VENUS(ヴィーナス)】  【SALAMANDER(サラマンダー)

 

 

 

「金星の女神よ、火の精霊の力を借りて加護を!」

 

 

 

 

―――――ゴッッッッ!!!!!

 

 

 

 …風が吹いた、鈍い音がした。

 

 

 

「…。えっ」

 

 

 一瞬何があったのか分からなかった。気づけば私達に迫っていた【ブエル】は…横倒しになっていた、倒れた車輪の中央にあった獅子の顔は綺麗さっぱり無くなって風穴があいていて…。

次にフランチェスカさんの方を見ると、丁度、例の翠色の水晶玉が遠心力を伴いながら降って来た…彼女の立てた人差し指の先に。

 まるでバスケットボールのプロ選手がよくやってる人差し指の上でぐるぐる~ってボールを回す奴みたいに降って来た水晶玉が回ってたんだ…。

 

…風が吹いた瞬間、フランチェスカさんの姿勢は砲丸投げのオリンピック選手みたいなフォームをしていた気がする、ついでに言えば鈍い音がした瞬間【ブエル】に翠色の物体が剛速球で当たった様な気も…。

 

 

 ゴオオオオオオオォォォォォォォォ…!!!

 ゴオオオオオオオォォォォォォォォ…!!!

 ゴオオオオオオオォォォォォォォォ…!!!

 

 

 

 …カチッ!

 

 

 

――――ズバァァァッ!!

 

 

「!?…周りの奴らが一斉に襲ってきたと思ったら、全員真っ二つに斬れてる!?ど、どうなってるのぉ!?」

 

 

「さて…これで正真正銘最後のサブウェポンもコレで使い切ったわね…。あの感じだとカイの弾薬も尽きてて、私の手元には"主力以外のカード"と水晶玉のみ…それでも、アレら相手にはコレで十分…。」

 

 

 そう告げた彼女の手には先程とはまた違う2枚のカードと凍気を纏う…"氷で出来た剣"が握られていた。

 

 

「"DSS"の威力…とくとご覧あれ。」

 

 




解説:DSS

DSS(デュアルセットアップシステム)に関してこの作品内での扱いを。


まず、大前提としましてDSSが存在する『悪魔城ドラキュラ Circle of the moon』ですがコレは本来は、正史に組まれない並行世界の話というのが本来です。

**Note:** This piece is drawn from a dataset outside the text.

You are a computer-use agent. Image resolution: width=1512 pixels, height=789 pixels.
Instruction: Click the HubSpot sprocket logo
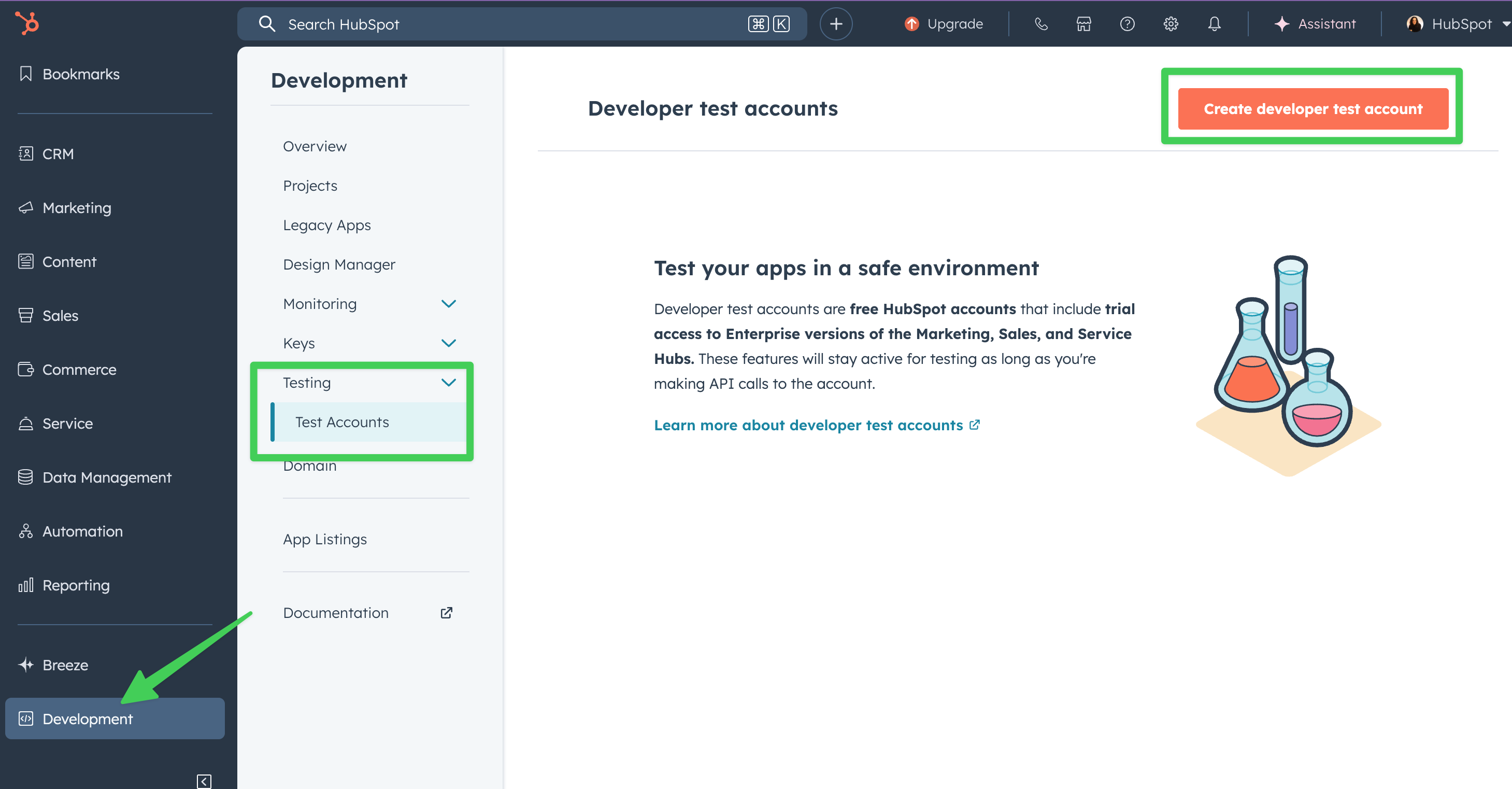point(27,23)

この作品世界線に関して言えばベルモンド家は存在してません。


当然ながらDSSも別な世界線の技術、なのですが…。





この当作品内に置いてはDSSは正史世界に存在はしていたけど表舞台に出なかったという事にしてあります。

具体的に言うと、刻印時代。

サークルオブザムーン自体が1830年のオーストリアで起きた物語とOPで語られています。
その時代とするのならば月下の夜想曲とギャラリーオブラビリンスの中間…つまり

年代的に奪われた刻印時代が一番近いことになる。

そして刻印はOP冒頭で語られますがベルモンド一族が居なくなったことで様々な組織が対ドラキュラ用として誕生した訳ですね…
 シャノアが所属する【エクレシア】もその一つ、グリフという技術を編み出した組織なワケです。

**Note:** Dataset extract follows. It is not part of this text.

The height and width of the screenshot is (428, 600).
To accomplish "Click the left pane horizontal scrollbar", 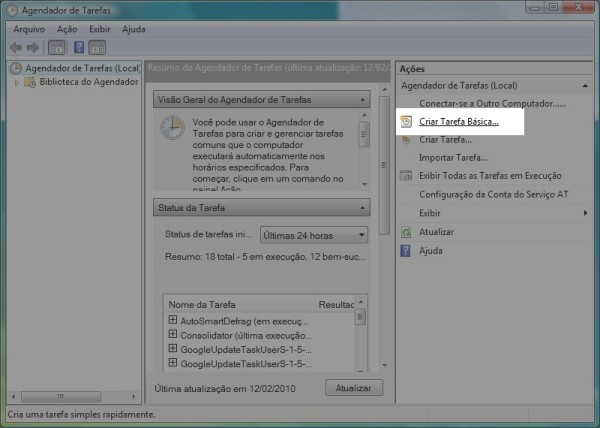I will 70,397.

この時代、ドラキュラ討伐を掲げたあらゆる技術開発や組織が生まれたのならば…

ヴァンパイアハンター・モーリス氏がDSSという画期的な技術を開発したのだけれどコンペ合戦で負けてエクレシアが権力者達に莫大な資金援助等をしてもらい、研究費用と維持費が払えなくなったモーリス氏が無くなく弟子と共にDSS開発を凍結、または技術を何処ぞかに売り払った…なんてのもありかなーっと思いました。